I have 3 Catalina fixtures, and I'm going for a 4th for anothr tank. I called them yesteday, they are returning calls gradually. I love their work! No need for fans guy, they make noise after a while, the perforated top from catalina allows heat to escape. If you want the option to run 2 bulbs or 3 out of a 4 fixture bulb, tell them that, they will have a 3rd switch installed instead of 2, for probably another $10.00. They will work with you. Dont go for the blue LED's. Even though they are intense, they are narrow 30 degree, and that causes spikes inthe water. I purchased my own 90 degree, drilled a few holes, connected them to a low voltage dimmer (expensive, $30.00), installed them and I have a smoth blue aura.
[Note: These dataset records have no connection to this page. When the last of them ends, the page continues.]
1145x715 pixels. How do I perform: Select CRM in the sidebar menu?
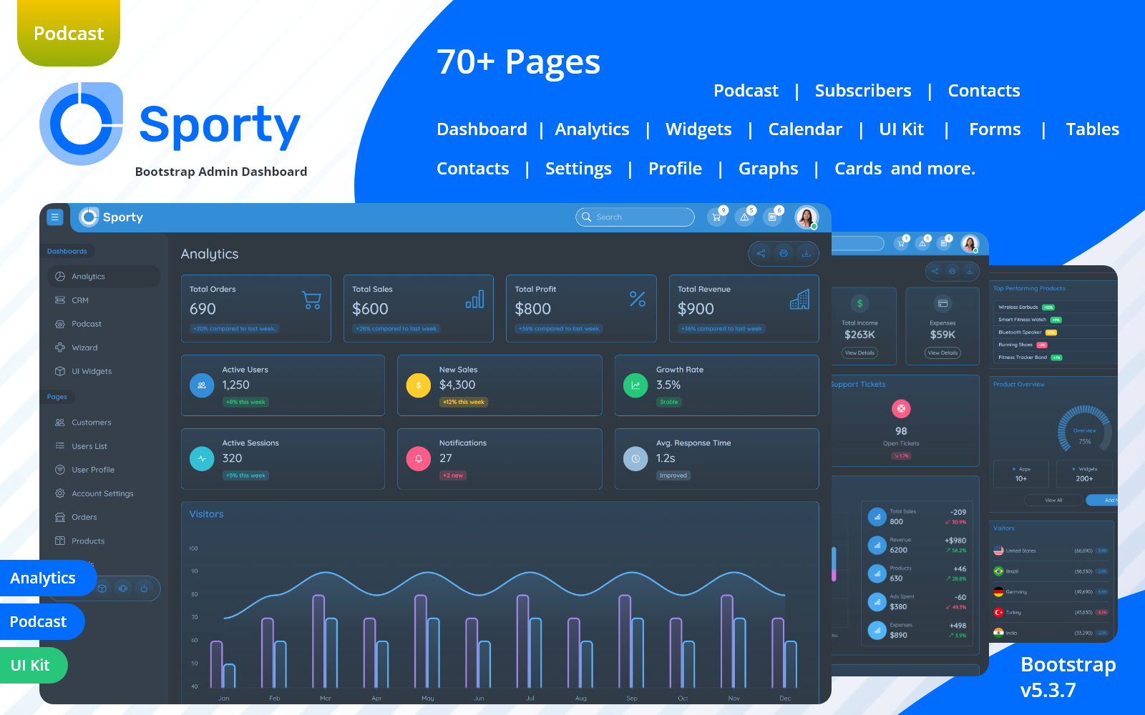[x=80, y=300]
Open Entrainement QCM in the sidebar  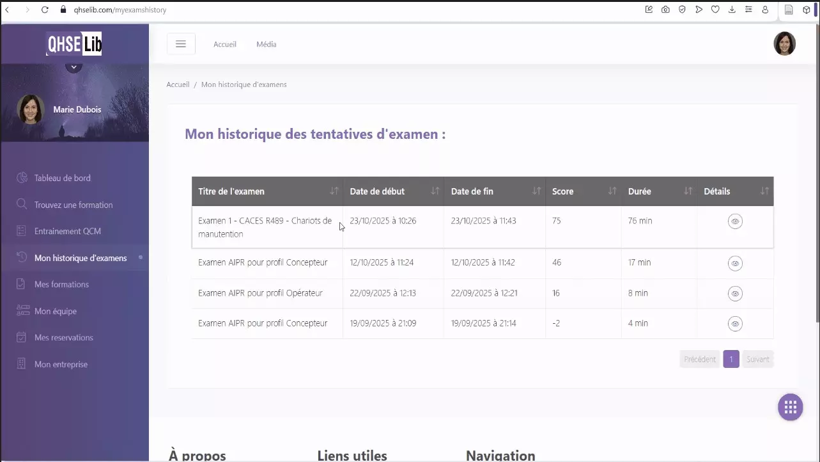pos(68,231)
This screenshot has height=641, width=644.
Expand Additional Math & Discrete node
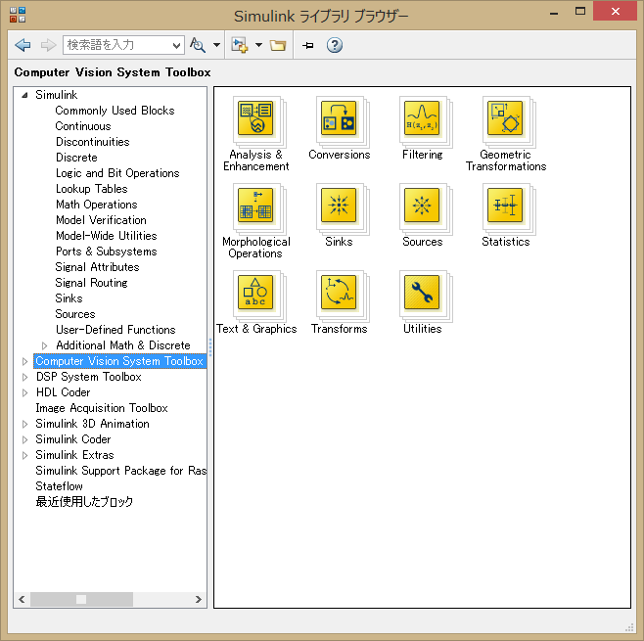coord(45,345)
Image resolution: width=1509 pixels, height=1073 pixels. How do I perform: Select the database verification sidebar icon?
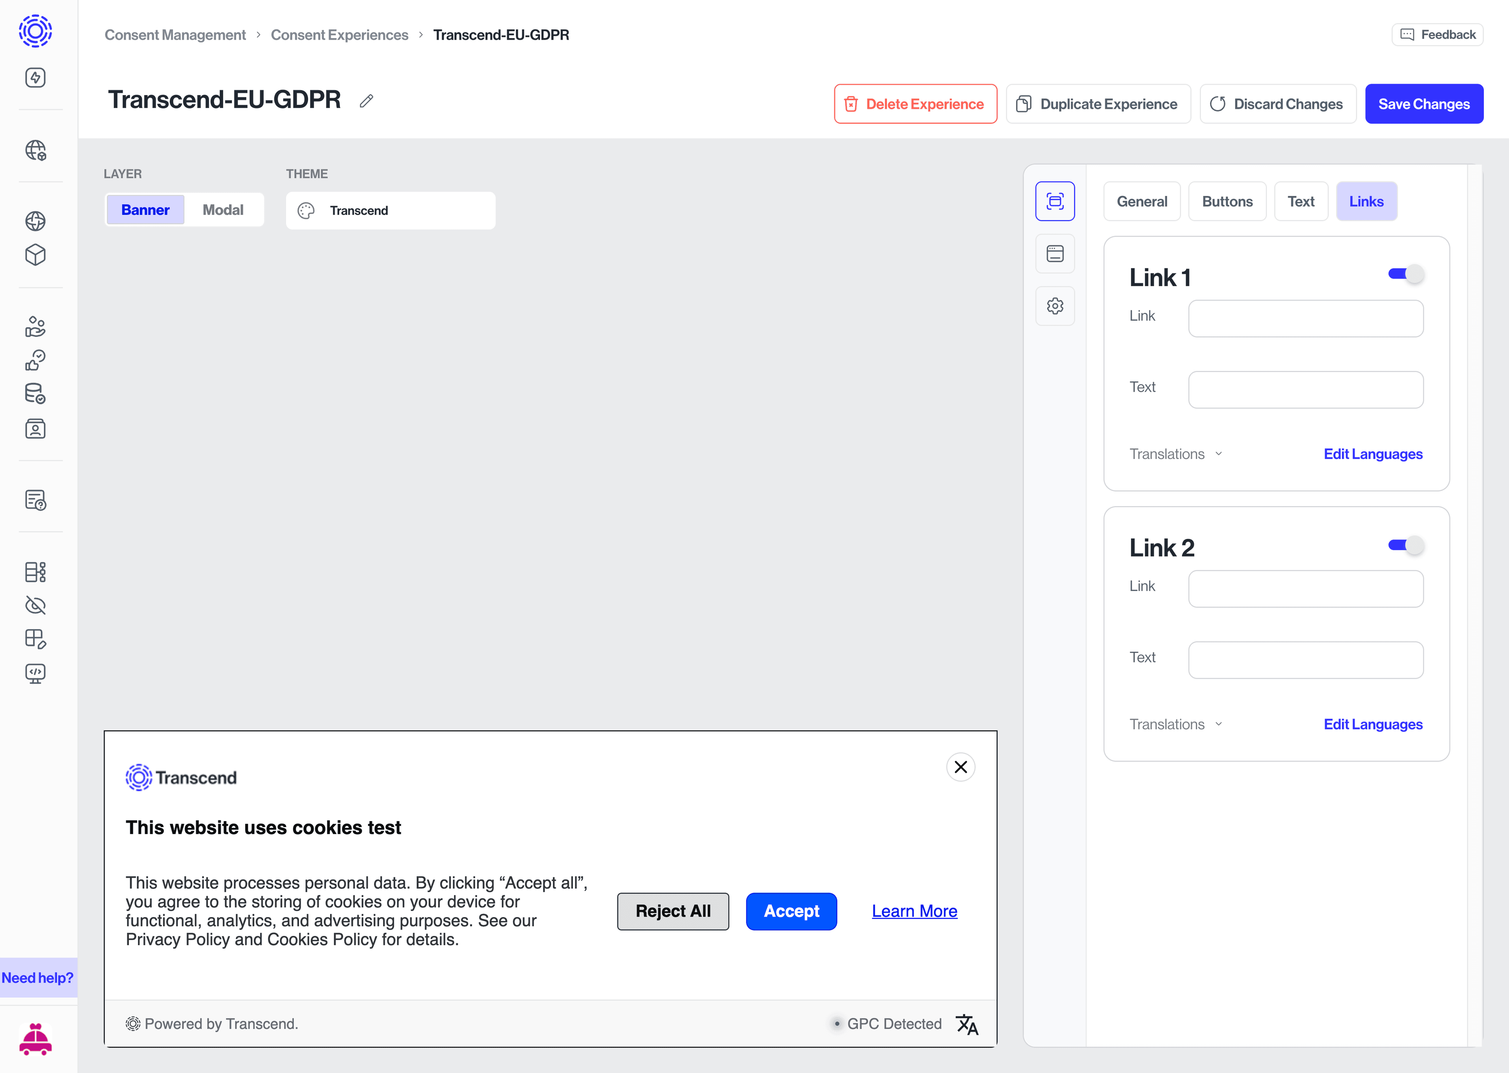point(35,394)
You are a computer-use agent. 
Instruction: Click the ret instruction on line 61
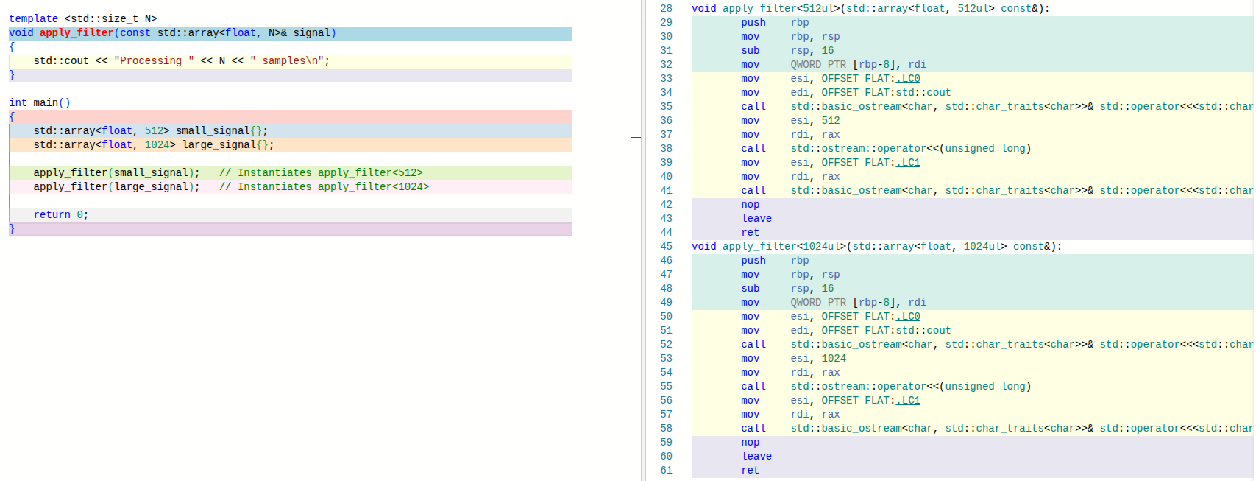[x=750, y=471]
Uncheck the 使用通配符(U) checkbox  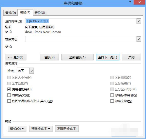[x=9, y=89]
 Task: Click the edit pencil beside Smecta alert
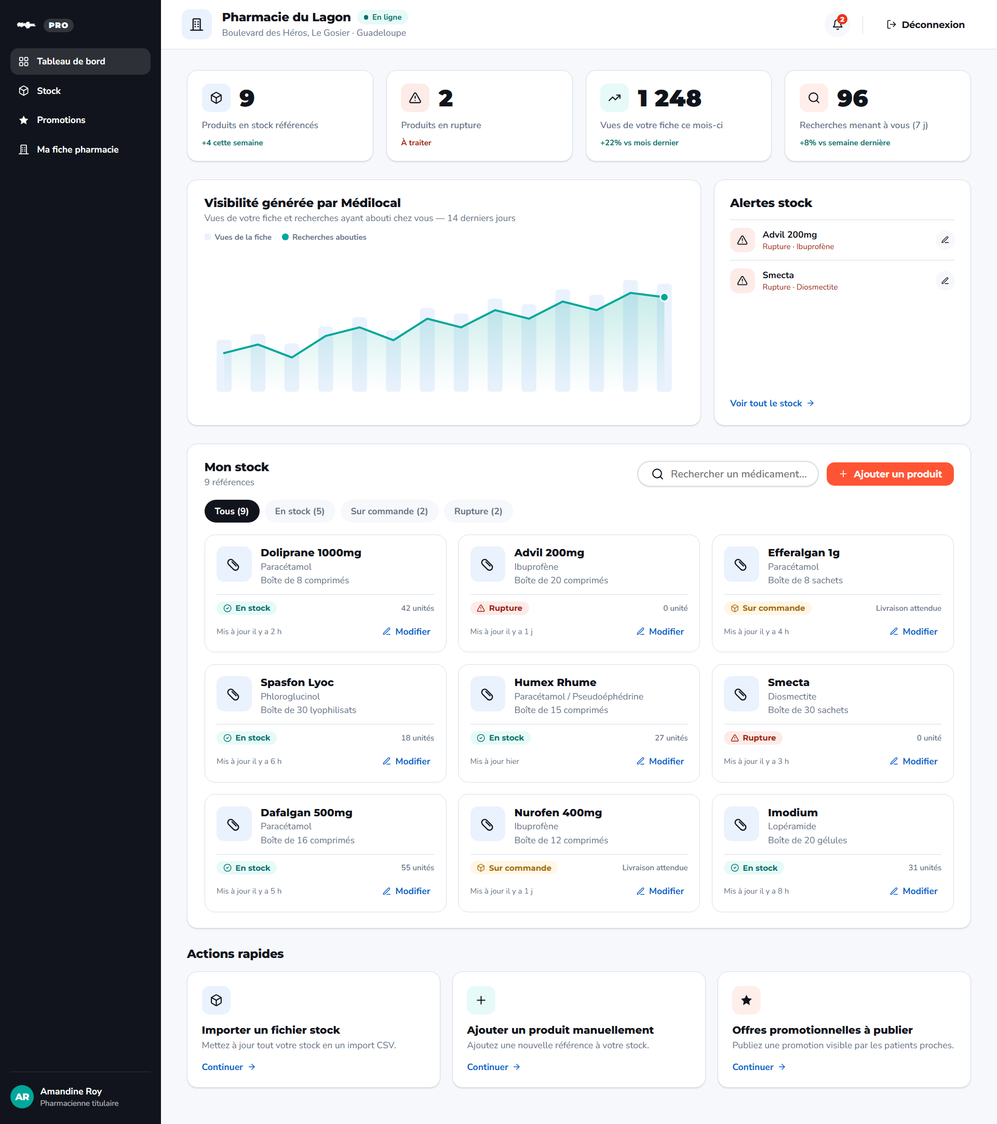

My vote goes to Catalina becuase they will customize. My only complaint: I want a 20" T5 Fixture and they dont carry 18" bulbs! Coralife does, but too expensive.


----------



## FSM (Jan 13, 2009)

alan j t said:


> i have a catalina 3x54 for my 55g 2 bulbs for 8 hrs and the other for the noon burst
> 
> my 75 has a catalina lamp aswell
> 4x54
> ...


Do you have a preference? Do you notice a significant difference in plant growth?


----------



## alan j t (Feb 13, 2008)

to me the noon burst helps alot,and thats when i get pearling.
if i had to chose again i would get 4x54 for both 55gal and 75 gal


----------



## FSM (Jan 13, 2009)

Do you get pearling with both fixtures?


----------